Hermione nodded when she read that. File:GA, she thought. File: Guardian Angel. Yeah, right. File: Saving-People-Thing would be more like it.

No jury would convict, based on this evidence - but Hermione considered herself much more intelligent than any jury. She was utterly convinced. Harry was alive and in hiding, and Teddy was protecting him. She was sure of it.

But how to prove it? And, once proven (if proven), how to find him? Did she even want to find him?

The last question answered itself. If Harry was alive, she had to find him. She had to know. After that...

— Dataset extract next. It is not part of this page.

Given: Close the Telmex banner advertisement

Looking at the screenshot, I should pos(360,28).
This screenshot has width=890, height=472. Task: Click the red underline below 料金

Well, either Harry was dead, or he was going to wish he were.

*

The sky was lightening with the promise of dawn when Hermione finally left the workshop. Kreacher and Andromeda were waiting for her at the back door. Kreacher held a silver tray with a cup of coffee, a cream pitcher and a sugar bowl; Andromeda was sipping daintily from her own cup of coffee. "Did you find everything all right?" she asked.

"Yes, thanks," Hermione replied absently, taking her cup. She remained deep in thought for a few seconds. "Dromeda," she finally said, "are you busy this evening?"

Andromeda raised one eyebrow in inquiry.

"I have two interviews… no, three interviews to conduct," Hermione explained, remembering a remark from a recent owl. "As soon as I can arrange it. And for one of them - the most important one - your presence is required."